GOAL OF THE EXERCISE — Exactly the lines from the one holding "Click the placeholder logo image" through the last line of the listing below must appear in the answer, and no pictures.

═══ SOURCE MATERIAL ═══

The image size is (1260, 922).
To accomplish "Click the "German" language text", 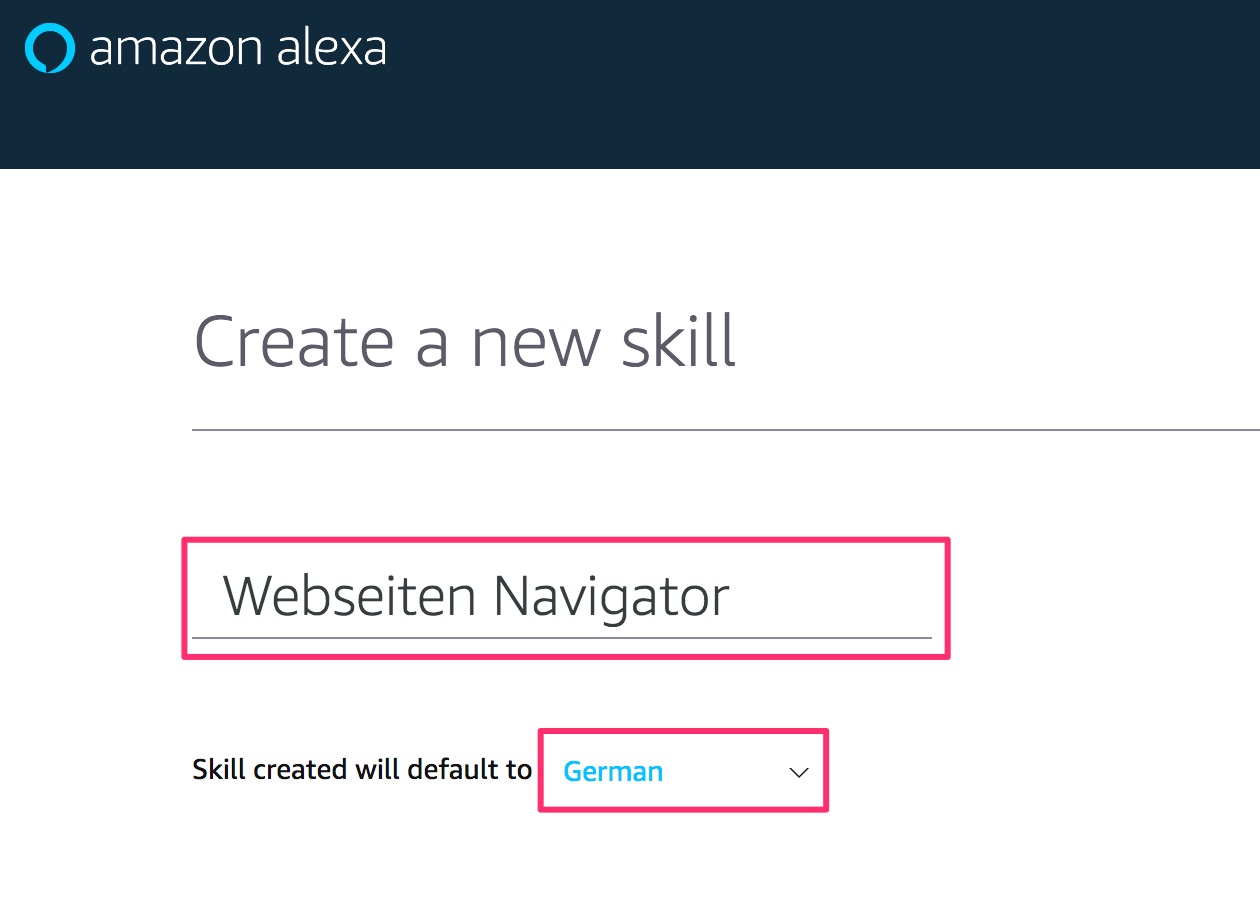I will [x=613, y=772].
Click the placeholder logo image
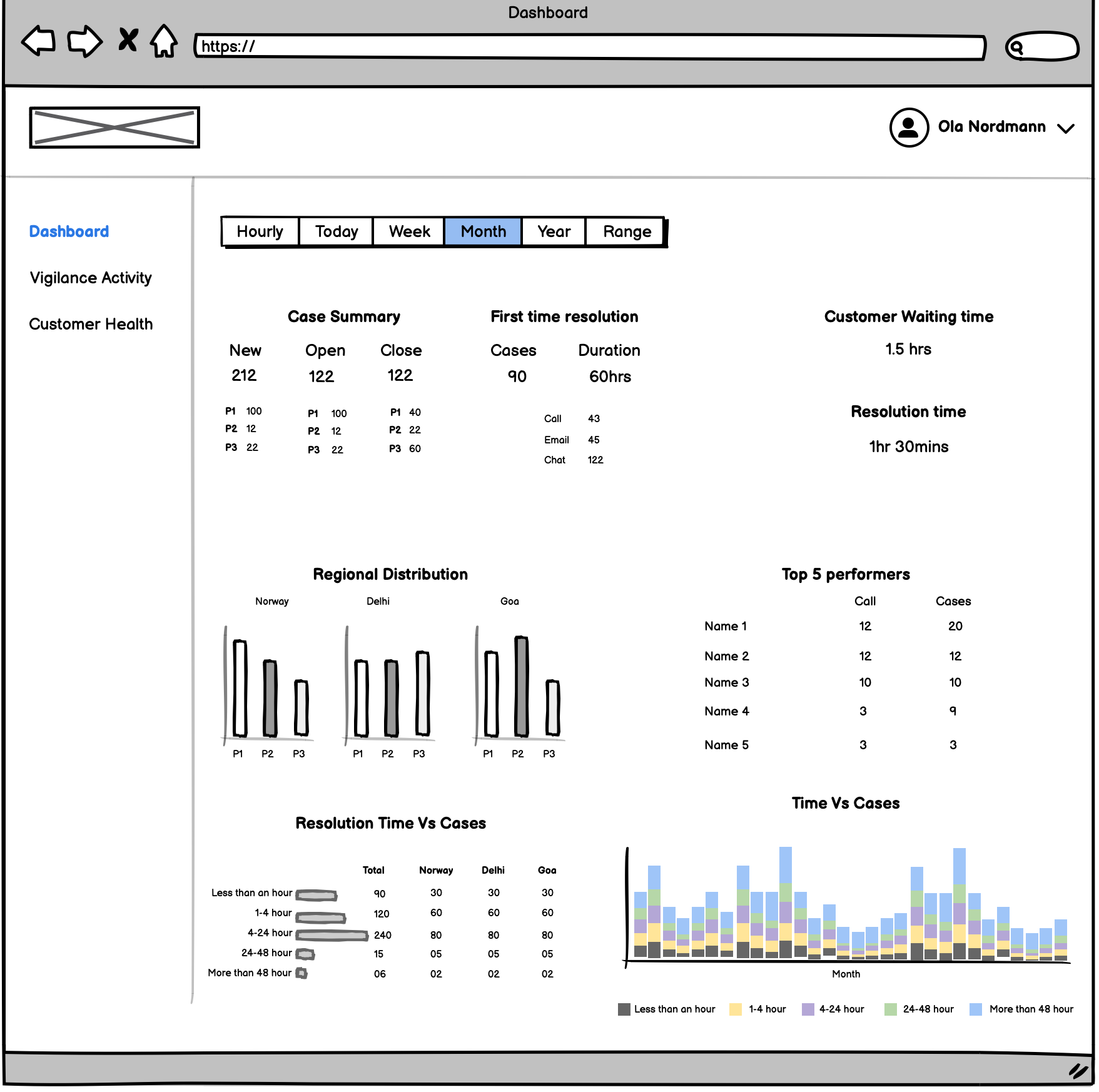 (x=114, y=128)
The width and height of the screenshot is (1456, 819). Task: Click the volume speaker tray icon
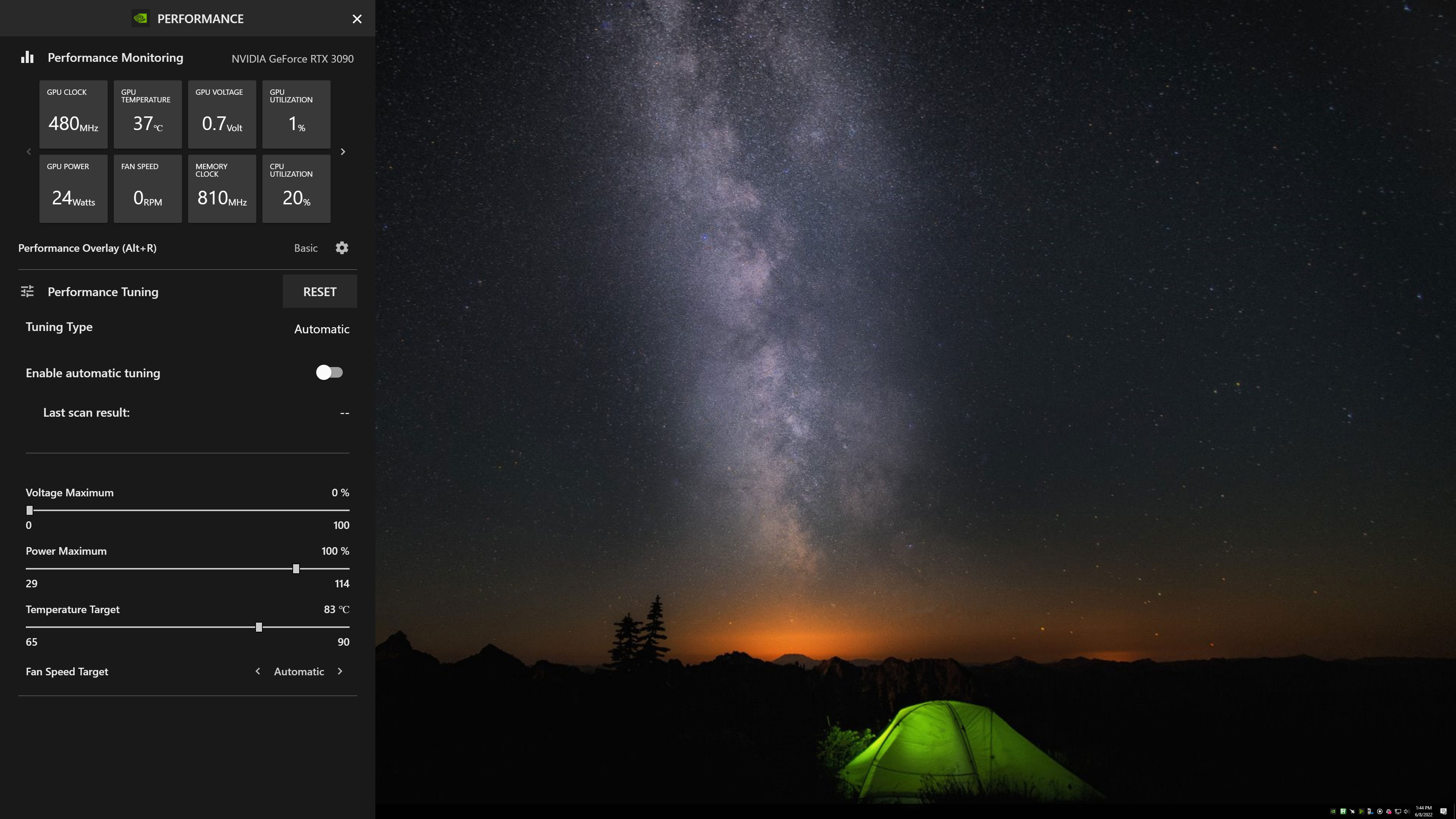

═══

REPLY TO THE EXERCISE —
Click the placeholder logo image
 (x=114, y=128)
The width and height of the screenshot is (1456, 819). Task: Click the volume speaker tray icon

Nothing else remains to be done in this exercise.